◆ Aim
Extract the full article about the AirAsia Flight QZ8501 crash investigation word for word, leaving nothing out.

◆ Quoted text
----

A preliminary report surrounding the December 2014 crash of AirAsia Flight QZ8501 has been submitted to the International Civil Aviation Organisation. However, its details, which were never made public, seem to have leaked and hinted of a computer glitch and pilot error as potential causes for the fatal crash that killed all 162 people on board.

Investigators looking into the crash theorised an outage of the twin Flight Augmentation Computers (FAC) may have occurred as the Airbus A320 jet climbed abruptly and then stalled. But the glitch isn’t the sole reason being probed into. The pilots’ reaction to such abnormality is also being considered.

At least two unidentified people “familiar with the matter” told Reuters they believed the FAC suffered a glitch on Dec 28. Without them, the pilots were rendered blind and thus would need to rely on experience and on manual flying skill abilities to control the wayward plane and put it into its proper position.

The FAC system of the Airbus A320 is responsible for “controlling rudder movements and helping to keep the airplane stable, as well detecting windshear, or sudden changes in wind speed or direction,” Reuters said. A report by Indonesian magazine Tempo, however, noted that particular aircraft’s computerised rudder system had actually been in a series of maintenance problems long before Flight QZ8501 got lost in the radar on Dec 28.

----

Interface element records
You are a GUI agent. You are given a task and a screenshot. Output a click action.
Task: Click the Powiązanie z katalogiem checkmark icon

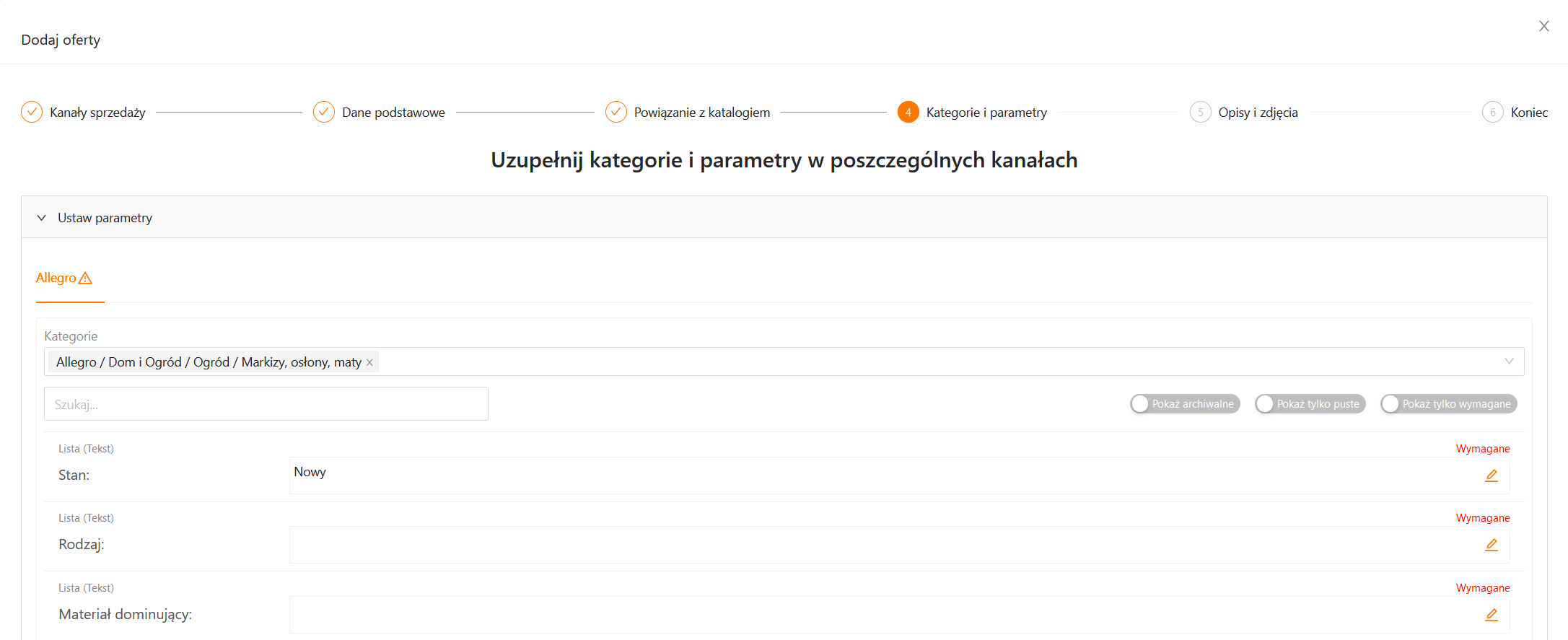pos(616,112)
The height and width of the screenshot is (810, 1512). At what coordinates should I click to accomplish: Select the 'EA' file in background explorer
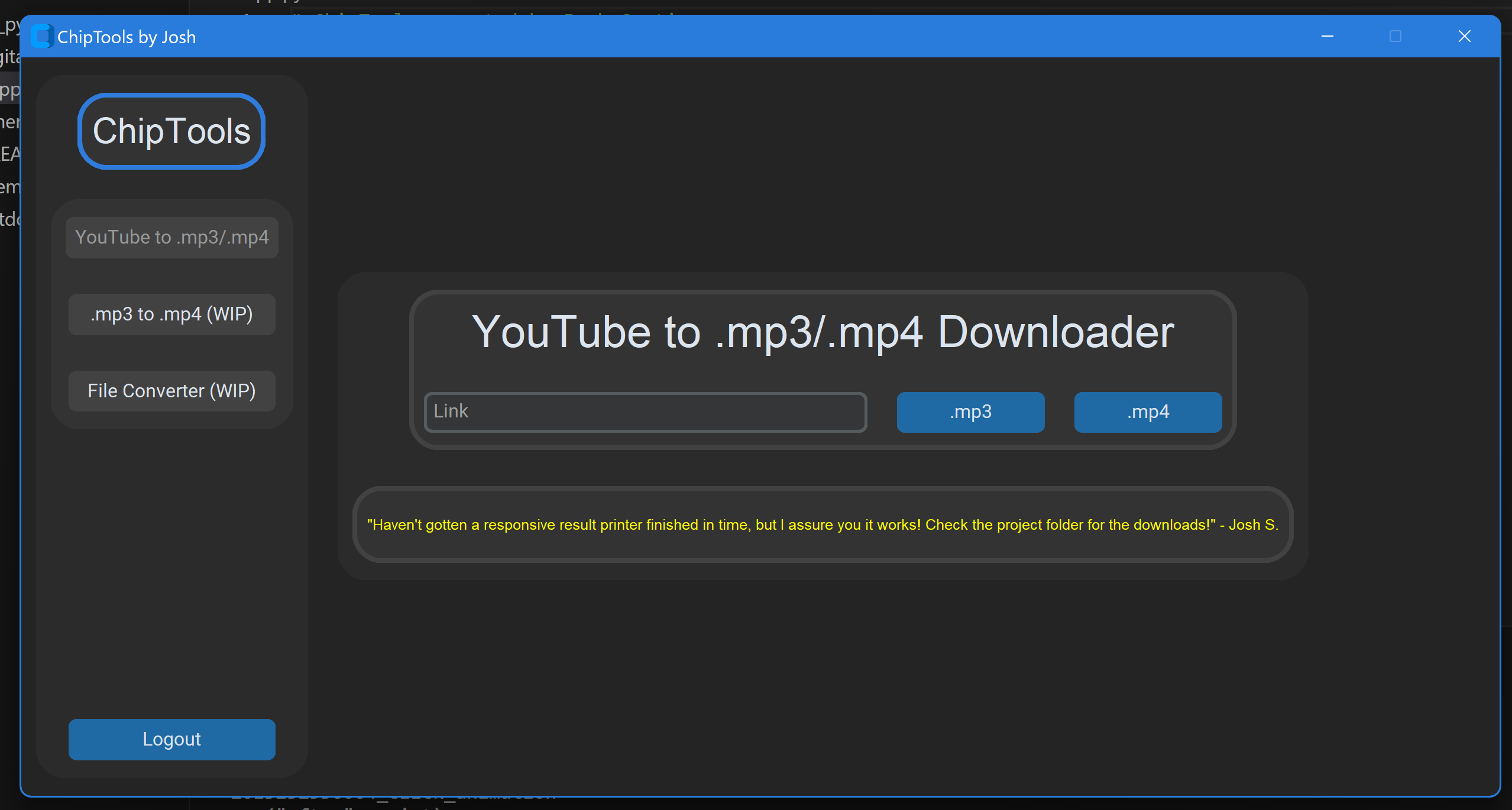pos(9,154)
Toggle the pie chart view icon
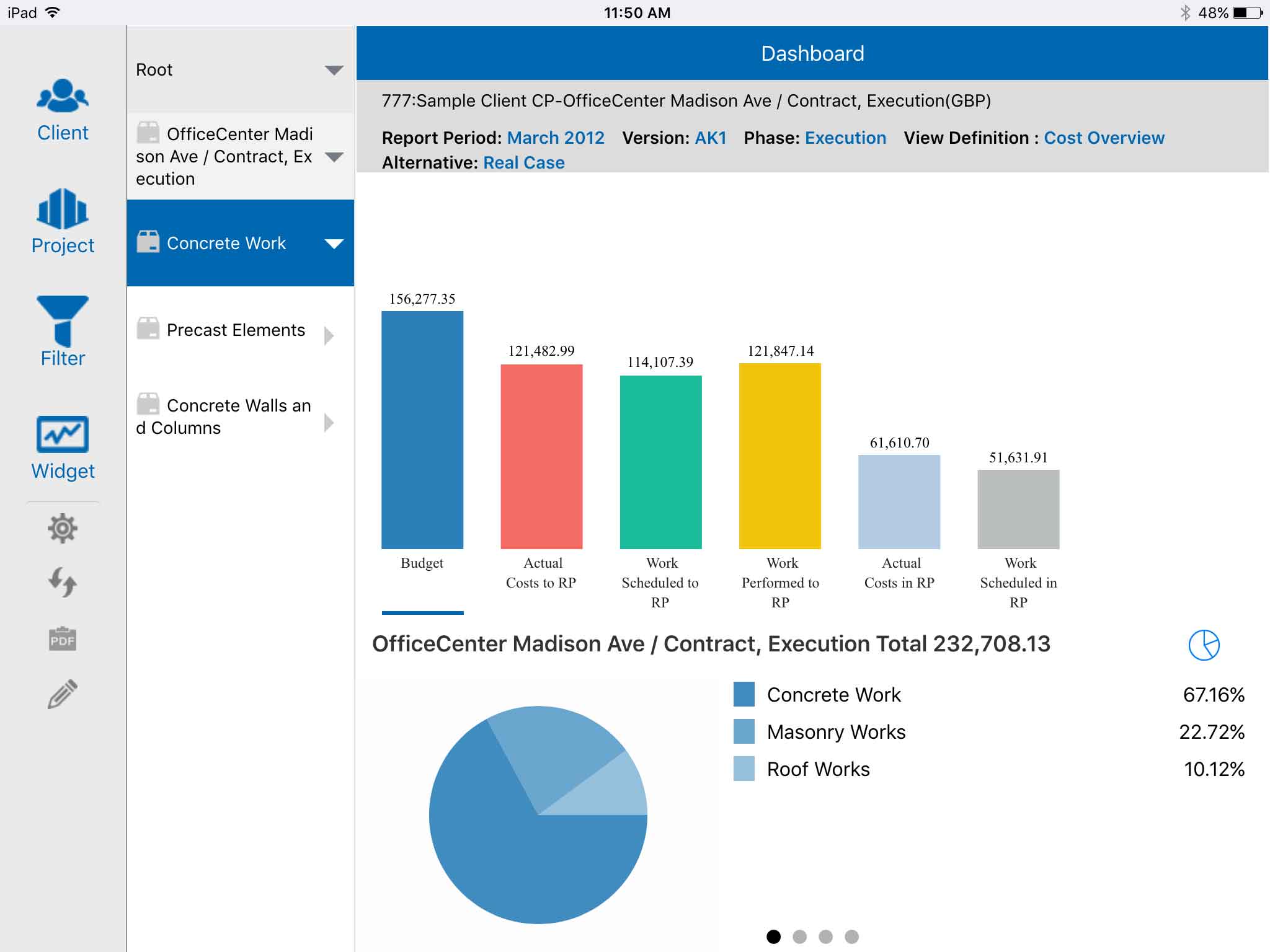This screenshot has width=1270, height=952. coord(1204,645)
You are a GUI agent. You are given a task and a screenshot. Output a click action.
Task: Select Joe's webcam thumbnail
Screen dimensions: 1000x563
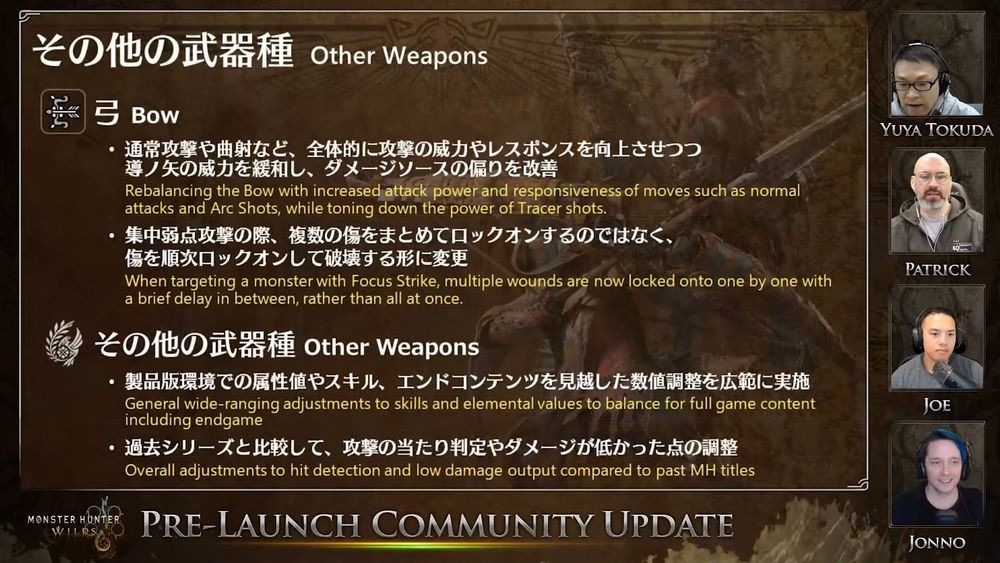coord(937,338)
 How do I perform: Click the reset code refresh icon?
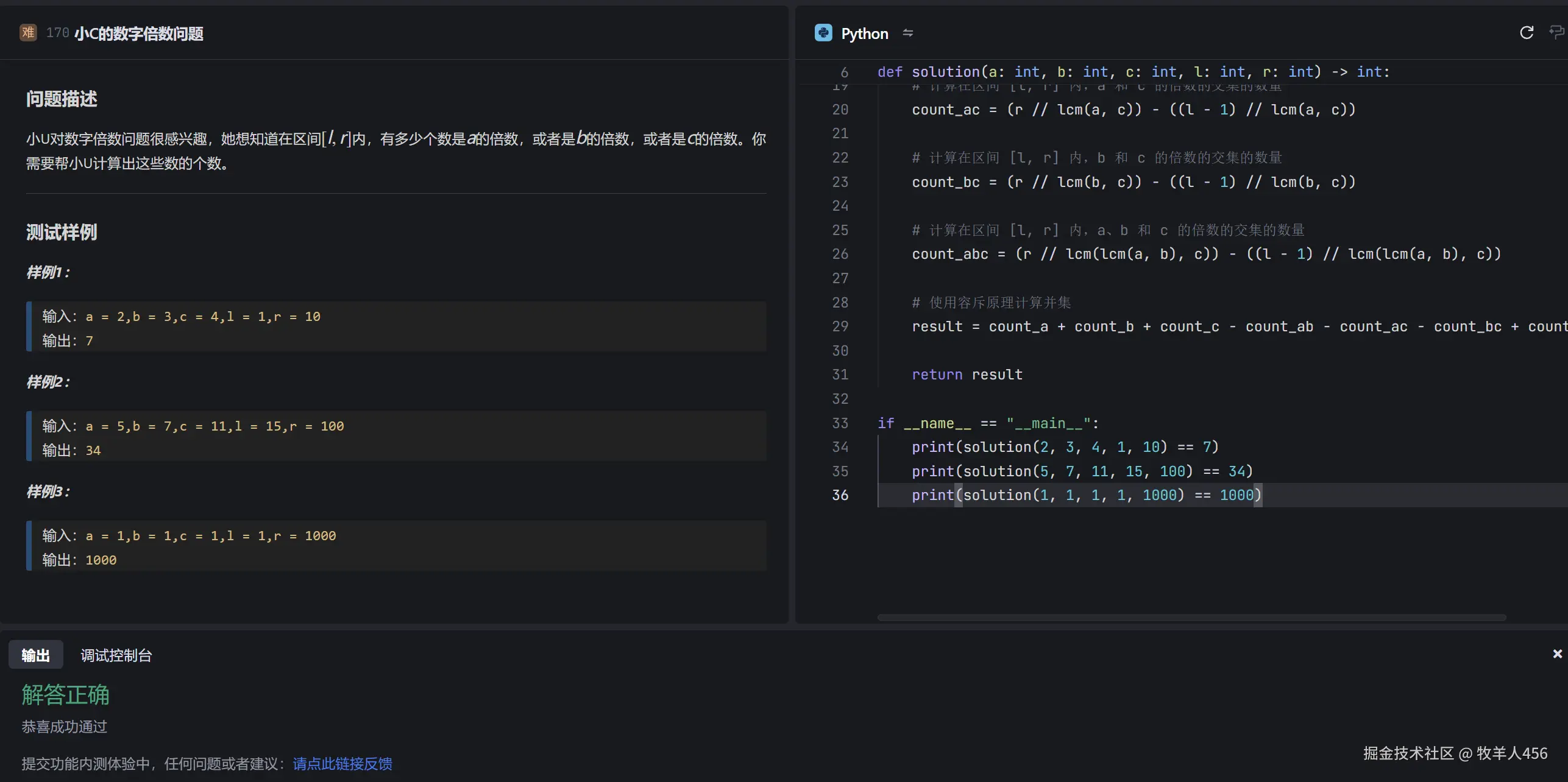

----

◆ Reply
A preliminary report surrounding the December 2014 crash of AirAsia Flight QZ8501 has been submitted to the International Civil Aviation Organisation. However, its details, which were never made public, seem to have leaked and hinted of a computer glitch and pilot error as potential causes for the fatal crash that killed all 162 people on board.

Investigators looking into the crash theorised an outage of the twin Flight Augmentation Computers (FAC) may have occurred as the Airbus A320 jet climbed abruptly and then stalled. But the glitch isn’t the sole reason being probed into. The pilots’ reaction to such abnormality is also being considered.

At least two unidentified people “familiar with the matter” told Reuters they believed the FAC suffered a glitch on Dec 28. Without them, the pilots were rendered blind and thus would need to rely on experience and on manual flying skill abilities to control the wayward plane and put it into its proper position.

The FAC system of the Airbus A320 is responsible for “controlling rudder movements and helping to keep the airplane stable, as well detecting windshear, or sudden changes in wind speed or direction,” Reuters said. A report by Indonesian magazine Tempo, however, noted that particular aircraft’s computerised rudder system had actually been in a series of maintenance problems long before Flight QZ8501 got lost in the radar on Dec 28.